The Baltic Dry Index an index of global shipping costs for commodities and an indicator of global trade. Like any single indicator, it is not perfect, but along with falling commodity prices, it probably signals both a supply glut and falling demand. From Naomi Christi at bloomberg.com:
(Bloomberg) — A measure of global shipping costs for commodities fell to a 28-year low as slowing growth in China’s demand exacerbates the effect of a fleet glut.

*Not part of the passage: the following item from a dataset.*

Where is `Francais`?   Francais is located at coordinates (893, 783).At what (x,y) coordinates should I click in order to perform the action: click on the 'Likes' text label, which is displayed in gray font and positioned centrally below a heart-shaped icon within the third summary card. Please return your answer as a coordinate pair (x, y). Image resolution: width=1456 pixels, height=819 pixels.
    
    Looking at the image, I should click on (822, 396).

The Baltic Dry Index plunged 5.1 percent to 632 points, the lowest since Aug. 22, 1986, according to data from the Baltic Exchange in London on Thursday. Freight rates for all the vessel types within the measure declined.China, the world’s biggest buyer of of coal and iron ore, will increase imports of the two commodities by 6 percent this year, down from a growth rate of 8.7 percent in 2014, according to estimates from Clarkson Plc, the world’s largest shipbroker. The nation’s economic expansion this year will be the weakest since 1990, the average of 67 economists’ forecasts compiled by Bloomberg shows.
“China is slowing down, that’s why,” Marc Pauchet, an analyst at Braemar ACM, a ship broker in London, said of demand for Capesize ships, the biggest tracked by the Baltic Exchange. “The cargoes are simply not there.”Day rates for Capesizes slid 6.7 percent to $5,972. The biggest drop was for Panamaxes, the largest to navigate the Panama Canal, which fell 11 percent to $4,392, according to the Baltic Exchange’s data on Thursday.